What does this mean for patients today?

If you’re looking for an honest summary: rTMS for dementia is promising, but not uniformly proven. Results vary based on:

  • dementia stage and type,
  • which brain region is targeted,
  • stimulation frequency/intensity,
  • number of sessions,
  • and whether cognitive training is paired with stimulation.

In practical terms, some research suggests measurable cognitive improvements in some groups, while other studies show smaller or inconsistent effects. The research is encouraging, but the field is still answering key questions like: Which patients benefit most? What protocol works best? How durable are the improvements?
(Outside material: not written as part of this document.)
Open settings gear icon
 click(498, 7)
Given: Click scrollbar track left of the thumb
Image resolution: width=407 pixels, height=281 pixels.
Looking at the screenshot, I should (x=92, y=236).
In other words, we’re not at “TMS is magic eraser for dementia,” but we may be closer to “TMS can be a helpful tool in a broader care plan,” which, honestly, is how most real medicine works.

Other neurological conditions where TMS may help

Even though dementia gets a lot of headlines, TMS research has been expanding across neurology for years.

Parkinson’s disease

Parkinson’s disease (PD) is primarily known for motor symptoms (tremor, rigidity, slowness), but it also affects mood and cognition. Meta-analytic evidence suggests rTMS can improve motor symptoms in PD, with effects influenced by stimulation site, frequency, and dose.

rTMS isn’t a replacement for PD medications or deep brain stimulation, but the research suggests it may be a useful adjunct for certain symptoms in certain patients, especially within structured protocols.

Stroke recovery

After stroke, the brain can become imbalanced, meaning one hemisphere may be underactive while the other “overcompensates.” rTMS is being studied as a way to restore healthier interhemispheric dynamics and support rehabilitation.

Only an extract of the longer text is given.